§ **Description of the task**:
The answer should consist of each line below that contains the word "next".

-------

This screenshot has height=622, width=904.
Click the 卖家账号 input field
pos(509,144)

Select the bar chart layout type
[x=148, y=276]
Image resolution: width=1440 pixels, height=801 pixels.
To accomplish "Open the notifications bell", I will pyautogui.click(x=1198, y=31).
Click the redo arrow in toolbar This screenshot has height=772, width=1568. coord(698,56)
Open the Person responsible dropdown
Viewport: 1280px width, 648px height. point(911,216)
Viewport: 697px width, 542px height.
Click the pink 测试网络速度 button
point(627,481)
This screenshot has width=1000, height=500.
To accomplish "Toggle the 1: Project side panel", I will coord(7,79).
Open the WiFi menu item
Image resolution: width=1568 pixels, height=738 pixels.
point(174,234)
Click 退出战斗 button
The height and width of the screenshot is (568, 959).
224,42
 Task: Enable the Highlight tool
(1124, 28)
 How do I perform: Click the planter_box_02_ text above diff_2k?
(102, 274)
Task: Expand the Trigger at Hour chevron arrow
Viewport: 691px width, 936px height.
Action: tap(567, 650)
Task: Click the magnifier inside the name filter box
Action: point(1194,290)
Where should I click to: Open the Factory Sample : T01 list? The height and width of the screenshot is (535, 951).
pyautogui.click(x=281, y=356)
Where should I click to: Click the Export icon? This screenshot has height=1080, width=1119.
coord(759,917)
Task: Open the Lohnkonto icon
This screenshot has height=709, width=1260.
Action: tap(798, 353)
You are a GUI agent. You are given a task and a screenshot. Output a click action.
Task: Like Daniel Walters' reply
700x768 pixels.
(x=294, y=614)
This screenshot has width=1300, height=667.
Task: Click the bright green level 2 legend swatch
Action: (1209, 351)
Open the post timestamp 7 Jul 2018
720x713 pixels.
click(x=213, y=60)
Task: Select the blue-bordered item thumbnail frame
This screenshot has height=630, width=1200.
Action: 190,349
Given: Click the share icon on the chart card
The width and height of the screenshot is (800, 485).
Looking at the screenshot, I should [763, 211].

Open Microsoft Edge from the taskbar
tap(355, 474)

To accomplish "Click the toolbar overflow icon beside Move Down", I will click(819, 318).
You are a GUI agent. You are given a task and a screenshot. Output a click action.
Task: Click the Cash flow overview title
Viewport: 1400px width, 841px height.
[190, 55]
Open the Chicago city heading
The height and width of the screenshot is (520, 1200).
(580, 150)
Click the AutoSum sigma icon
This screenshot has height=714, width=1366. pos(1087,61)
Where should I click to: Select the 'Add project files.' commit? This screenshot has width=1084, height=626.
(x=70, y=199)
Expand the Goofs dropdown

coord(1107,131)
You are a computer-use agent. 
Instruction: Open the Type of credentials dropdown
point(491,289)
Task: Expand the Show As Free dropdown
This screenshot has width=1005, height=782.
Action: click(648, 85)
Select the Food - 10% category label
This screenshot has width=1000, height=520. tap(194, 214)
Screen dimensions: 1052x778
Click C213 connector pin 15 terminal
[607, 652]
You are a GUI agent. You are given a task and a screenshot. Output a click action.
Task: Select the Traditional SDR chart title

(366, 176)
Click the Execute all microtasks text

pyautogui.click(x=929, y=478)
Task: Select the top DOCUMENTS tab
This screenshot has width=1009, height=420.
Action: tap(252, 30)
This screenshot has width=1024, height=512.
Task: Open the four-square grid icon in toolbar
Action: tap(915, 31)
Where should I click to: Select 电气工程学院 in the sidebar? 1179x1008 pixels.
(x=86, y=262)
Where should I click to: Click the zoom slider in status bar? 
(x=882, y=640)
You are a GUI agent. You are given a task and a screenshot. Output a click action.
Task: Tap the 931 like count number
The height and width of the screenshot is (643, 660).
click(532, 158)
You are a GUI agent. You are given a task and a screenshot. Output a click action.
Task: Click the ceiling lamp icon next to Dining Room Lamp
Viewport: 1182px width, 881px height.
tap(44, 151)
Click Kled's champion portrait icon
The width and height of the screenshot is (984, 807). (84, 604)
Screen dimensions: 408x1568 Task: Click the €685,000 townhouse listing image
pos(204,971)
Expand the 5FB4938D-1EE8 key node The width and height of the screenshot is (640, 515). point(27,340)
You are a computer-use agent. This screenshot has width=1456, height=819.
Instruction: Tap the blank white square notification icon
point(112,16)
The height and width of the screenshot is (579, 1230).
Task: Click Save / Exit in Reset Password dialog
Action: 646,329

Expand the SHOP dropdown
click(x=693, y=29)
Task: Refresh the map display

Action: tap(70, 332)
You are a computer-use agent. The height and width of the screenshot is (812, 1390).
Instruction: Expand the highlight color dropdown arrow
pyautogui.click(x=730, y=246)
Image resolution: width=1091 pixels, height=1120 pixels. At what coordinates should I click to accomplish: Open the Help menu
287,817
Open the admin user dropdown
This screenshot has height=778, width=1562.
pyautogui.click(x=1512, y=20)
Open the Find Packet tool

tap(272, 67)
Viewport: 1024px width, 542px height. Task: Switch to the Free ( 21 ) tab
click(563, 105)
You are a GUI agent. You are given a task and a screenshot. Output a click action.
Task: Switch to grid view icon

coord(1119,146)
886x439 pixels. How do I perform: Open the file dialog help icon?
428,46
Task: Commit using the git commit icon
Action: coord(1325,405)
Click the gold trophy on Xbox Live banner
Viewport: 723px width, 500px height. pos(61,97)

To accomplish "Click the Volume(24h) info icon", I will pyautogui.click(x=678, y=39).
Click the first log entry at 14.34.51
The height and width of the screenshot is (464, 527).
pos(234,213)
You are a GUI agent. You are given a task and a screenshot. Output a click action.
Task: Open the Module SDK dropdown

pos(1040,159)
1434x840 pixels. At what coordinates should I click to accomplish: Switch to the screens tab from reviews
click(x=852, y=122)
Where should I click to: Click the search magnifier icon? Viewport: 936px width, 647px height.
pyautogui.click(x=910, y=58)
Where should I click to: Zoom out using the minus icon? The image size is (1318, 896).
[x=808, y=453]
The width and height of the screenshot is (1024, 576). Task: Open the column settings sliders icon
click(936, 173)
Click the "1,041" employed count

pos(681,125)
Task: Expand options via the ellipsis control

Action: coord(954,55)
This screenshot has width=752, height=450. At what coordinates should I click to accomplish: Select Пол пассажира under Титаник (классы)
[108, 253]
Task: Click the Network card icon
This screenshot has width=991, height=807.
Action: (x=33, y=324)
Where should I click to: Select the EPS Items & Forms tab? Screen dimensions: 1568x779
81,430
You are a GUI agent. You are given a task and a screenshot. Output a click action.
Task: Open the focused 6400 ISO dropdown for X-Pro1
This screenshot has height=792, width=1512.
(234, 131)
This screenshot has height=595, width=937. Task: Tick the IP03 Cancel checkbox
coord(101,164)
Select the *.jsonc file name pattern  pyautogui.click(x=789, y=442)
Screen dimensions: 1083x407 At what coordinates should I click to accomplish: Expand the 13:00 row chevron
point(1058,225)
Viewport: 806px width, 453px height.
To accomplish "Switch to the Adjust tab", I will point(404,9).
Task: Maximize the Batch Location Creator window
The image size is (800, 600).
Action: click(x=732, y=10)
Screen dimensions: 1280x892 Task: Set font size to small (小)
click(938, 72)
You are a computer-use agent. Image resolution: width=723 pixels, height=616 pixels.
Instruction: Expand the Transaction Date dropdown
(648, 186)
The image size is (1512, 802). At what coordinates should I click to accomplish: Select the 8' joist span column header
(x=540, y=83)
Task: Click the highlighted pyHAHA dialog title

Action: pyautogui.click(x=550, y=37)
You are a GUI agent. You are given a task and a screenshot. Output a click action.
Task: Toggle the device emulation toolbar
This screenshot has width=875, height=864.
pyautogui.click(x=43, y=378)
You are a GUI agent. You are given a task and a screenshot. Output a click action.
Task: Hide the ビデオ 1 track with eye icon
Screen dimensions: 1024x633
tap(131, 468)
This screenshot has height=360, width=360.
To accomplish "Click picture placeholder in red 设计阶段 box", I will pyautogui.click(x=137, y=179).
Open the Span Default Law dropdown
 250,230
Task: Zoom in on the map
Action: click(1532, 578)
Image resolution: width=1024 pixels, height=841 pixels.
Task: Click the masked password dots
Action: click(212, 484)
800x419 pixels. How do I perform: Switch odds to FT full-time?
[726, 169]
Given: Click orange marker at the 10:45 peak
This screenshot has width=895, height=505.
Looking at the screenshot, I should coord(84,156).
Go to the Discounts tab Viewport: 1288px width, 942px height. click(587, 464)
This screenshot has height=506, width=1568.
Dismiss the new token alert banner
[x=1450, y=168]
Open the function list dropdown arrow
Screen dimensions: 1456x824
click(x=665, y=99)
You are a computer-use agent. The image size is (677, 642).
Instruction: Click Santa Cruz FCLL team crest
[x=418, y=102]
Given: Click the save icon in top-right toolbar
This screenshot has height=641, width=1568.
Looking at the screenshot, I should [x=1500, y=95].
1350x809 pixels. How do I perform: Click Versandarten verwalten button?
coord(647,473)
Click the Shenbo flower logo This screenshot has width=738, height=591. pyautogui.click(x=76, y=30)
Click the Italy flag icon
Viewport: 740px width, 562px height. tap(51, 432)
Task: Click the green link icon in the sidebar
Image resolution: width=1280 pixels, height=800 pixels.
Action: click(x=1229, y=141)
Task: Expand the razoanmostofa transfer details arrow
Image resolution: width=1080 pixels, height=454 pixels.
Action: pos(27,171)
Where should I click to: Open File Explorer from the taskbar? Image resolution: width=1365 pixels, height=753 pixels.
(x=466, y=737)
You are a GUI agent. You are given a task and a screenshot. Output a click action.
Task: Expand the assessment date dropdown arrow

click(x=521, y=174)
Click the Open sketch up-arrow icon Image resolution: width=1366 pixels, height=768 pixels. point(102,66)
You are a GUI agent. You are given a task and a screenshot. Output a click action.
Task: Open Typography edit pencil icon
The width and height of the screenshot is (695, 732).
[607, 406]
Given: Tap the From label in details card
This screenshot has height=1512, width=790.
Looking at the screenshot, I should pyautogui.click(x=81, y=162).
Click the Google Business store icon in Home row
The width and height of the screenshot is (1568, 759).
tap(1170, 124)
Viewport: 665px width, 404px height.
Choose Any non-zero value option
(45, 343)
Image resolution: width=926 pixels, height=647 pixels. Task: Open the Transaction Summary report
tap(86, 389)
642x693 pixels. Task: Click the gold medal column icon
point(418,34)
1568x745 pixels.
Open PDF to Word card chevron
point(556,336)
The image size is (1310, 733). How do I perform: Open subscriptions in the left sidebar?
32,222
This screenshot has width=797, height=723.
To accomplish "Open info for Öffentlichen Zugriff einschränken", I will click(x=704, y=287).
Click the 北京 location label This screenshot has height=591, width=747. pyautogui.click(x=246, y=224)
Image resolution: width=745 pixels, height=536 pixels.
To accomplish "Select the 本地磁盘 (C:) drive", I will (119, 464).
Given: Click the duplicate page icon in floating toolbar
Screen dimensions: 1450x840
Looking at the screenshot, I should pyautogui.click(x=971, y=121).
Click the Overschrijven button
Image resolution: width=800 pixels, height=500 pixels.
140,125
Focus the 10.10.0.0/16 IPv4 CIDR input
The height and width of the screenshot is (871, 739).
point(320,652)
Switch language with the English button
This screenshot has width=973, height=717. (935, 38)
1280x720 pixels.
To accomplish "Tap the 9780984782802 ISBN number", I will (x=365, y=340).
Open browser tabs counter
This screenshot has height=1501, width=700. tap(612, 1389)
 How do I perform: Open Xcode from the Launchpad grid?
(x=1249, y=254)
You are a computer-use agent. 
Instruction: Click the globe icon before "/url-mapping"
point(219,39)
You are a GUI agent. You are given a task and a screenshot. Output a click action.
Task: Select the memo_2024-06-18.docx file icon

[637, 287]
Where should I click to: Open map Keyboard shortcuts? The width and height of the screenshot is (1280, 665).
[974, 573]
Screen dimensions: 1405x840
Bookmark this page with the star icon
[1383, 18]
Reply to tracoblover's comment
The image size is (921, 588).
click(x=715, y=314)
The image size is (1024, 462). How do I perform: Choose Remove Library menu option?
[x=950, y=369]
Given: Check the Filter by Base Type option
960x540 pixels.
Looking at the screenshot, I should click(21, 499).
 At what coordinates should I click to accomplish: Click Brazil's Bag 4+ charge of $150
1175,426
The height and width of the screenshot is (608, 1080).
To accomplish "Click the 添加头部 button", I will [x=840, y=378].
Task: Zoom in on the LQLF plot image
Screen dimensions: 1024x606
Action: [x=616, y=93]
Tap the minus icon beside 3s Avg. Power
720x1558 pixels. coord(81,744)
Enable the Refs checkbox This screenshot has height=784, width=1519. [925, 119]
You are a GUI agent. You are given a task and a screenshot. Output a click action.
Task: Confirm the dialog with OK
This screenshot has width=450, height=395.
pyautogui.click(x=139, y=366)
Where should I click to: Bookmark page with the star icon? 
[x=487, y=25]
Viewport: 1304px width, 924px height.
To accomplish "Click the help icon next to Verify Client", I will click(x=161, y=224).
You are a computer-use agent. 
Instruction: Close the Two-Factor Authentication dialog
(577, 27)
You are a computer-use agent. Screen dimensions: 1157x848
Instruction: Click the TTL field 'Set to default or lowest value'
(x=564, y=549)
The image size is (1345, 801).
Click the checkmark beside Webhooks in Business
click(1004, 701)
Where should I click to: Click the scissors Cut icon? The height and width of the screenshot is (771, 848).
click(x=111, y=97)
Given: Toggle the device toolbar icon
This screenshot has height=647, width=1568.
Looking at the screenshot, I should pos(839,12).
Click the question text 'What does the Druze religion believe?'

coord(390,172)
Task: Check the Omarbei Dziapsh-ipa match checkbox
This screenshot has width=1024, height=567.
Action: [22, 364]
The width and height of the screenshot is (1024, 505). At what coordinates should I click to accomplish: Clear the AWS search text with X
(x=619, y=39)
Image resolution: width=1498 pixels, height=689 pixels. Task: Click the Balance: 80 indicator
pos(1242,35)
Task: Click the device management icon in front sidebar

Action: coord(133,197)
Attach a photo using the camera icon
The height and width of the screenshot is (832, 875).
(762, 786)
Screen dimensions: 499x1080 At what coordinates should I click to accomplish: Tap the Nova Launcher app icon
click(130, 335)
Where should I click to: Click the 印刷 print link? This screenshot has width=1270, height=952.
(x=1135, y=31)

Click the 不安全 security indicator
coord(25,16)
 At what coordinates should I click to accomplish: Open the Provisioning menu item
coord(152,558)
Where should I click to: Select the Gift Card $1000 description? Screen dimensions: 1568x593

-------

§ **Expected output**:
Task: Click the ceiling lamp icon next to Dining Room Lamp
To accomplish "Click the help icon next to Verify Client", I will click(x=161, y=224).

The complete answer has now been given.